Pricing the whole job — design and the build — without the koto-taka guesswork
Why a Sylhet website quote swings from 8,000 taka to several lakh — and why most of those numbers aren't pricing the same job
Ask three people in Sylhet for a website design and development price and you will get three numbers that cannot all be describing the same thing. A boy doing it on the side off the Zindabazar point says 8,000 taka. A small outfit near Amberkhana says 35,000. A Dhaka agency, once they hear you have a brother sending money from Birmingham, floats two and a half lakh. The reason the spread is that wild is that nobody is telling you which half they are quoting. "Website" bundles two jobs — the design (how it looks and reads) and the development (the code that makes it actually load, work on a phone, and let a customer pay or enquire) — and the cheap numbers quietly drop one of them. The 8,000-taka job is a free template with your logo pasted on: no real design, no real build, just a swap. This page prices both halves as one honest job and tells you exactly what each tier of website design and development in Sylhet BD buys.
What makes the price confusing is that a pretty design and a working website are not the same purchase, and most Sylhet buyers find that out the expensive way. You can buy a gorgeous mockup cheap from someone who only designs — and then discover there is no one to build it, or the build is handed to a stranger who turns it into something slow and broken. Or you buy a cheap "developer" who can wire up a template but has no eye, and you get a site that works but looks like every other recoloured theme in Bandar Bazar.

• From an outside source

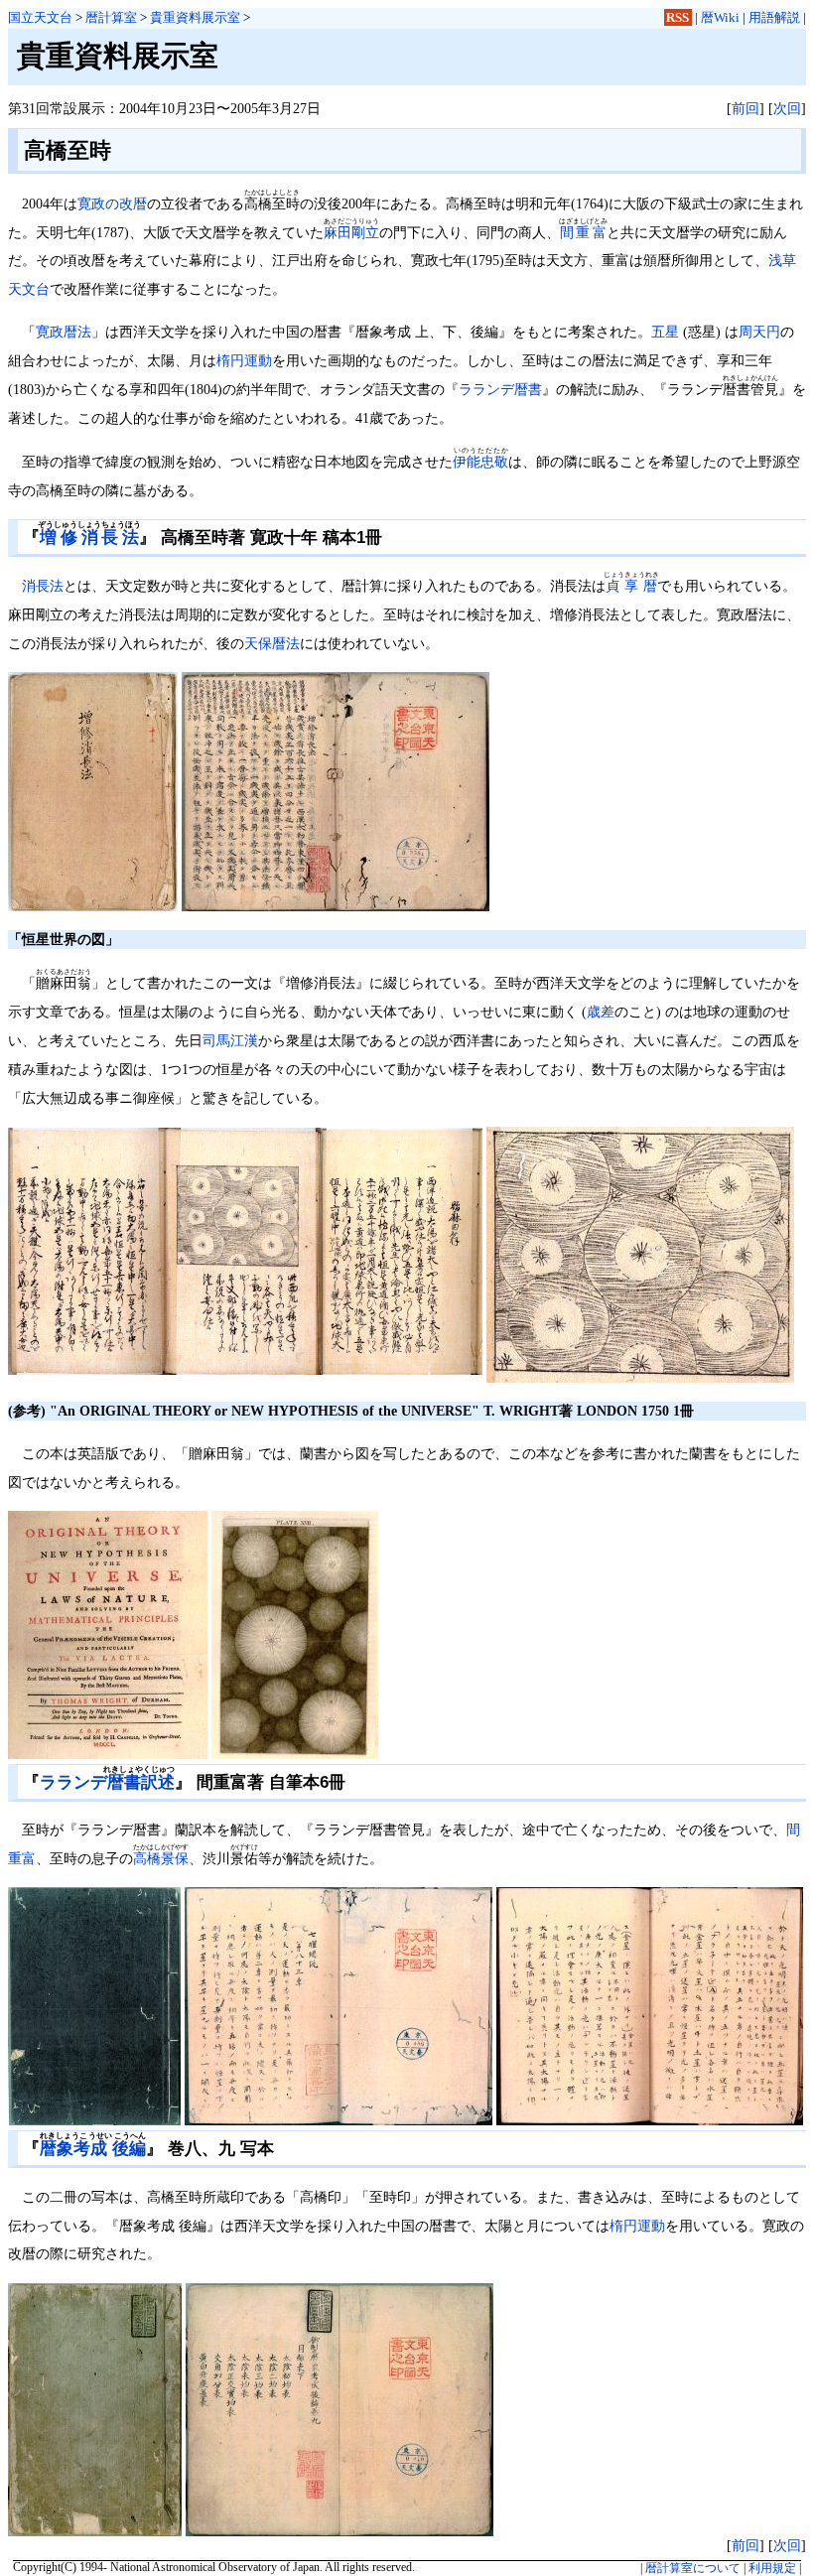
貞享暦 (631, 586)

The number on this page covers both under one set of hands on purpose: I draw the screens and I write the code, so you are paying once for a site that looks right and runs right, not twice for two people who blame each other when it doesn't. That single fact — one operator owning design and development — is the biggest reason the price holds and the site survives onto a real phone.
The second thing that moves the number in this city, more than in most, is who actually opens your site. Sylhet runs on people abroad — the probashi family in London and the Gulf, the customer back from two years in Manchester, the relative booking your venue for winter wedding season from overseas. They use fast, clean UK and Gulf apps every day, so they feel a cheap, stretched build under their thumb instantly. That raises the bar on the development specifically, not just the design: a Sylhet site has to load in under three seconds on a mid-range Android on GP or Banglalink 4G and look current to an eye trained on British websites, or it quietly reads as a small, risky outfit. Building to clear that bar is real work, and the tiers exist so the price maps to that instead of being invented on the spot when someone hears your family sounds well-funded.
When you hire me, the person quoting the website design and development price sylhet is the same person who designs the homepage and ships the code — no salesman lowballing to win you and a junior padding scope later, no agency tower-office margin baked into the figure. The ladder is plain and it covers both halves: 50,000 BDT for a clean, mobile-first site of up to five core pages, designed and built by me, with basic on-page SEO and bKash/Nagad payment instructions set up. 90,000 BDT adds more pages, a blog or notice section, gallery, and a booking or enquiry flow. 1,50,000 BDT covers a bigger Bangla-and-English build with a small store and deeper structure. Genuinely custom work from a blank canvas starts at 3,00,000 BDT. Always 50% advance to start and 50% on launch — bKash, Nagad or bank transfer — and you sign off the full design before I write a single line of production code, so the final invoice never lands bigger than the quote.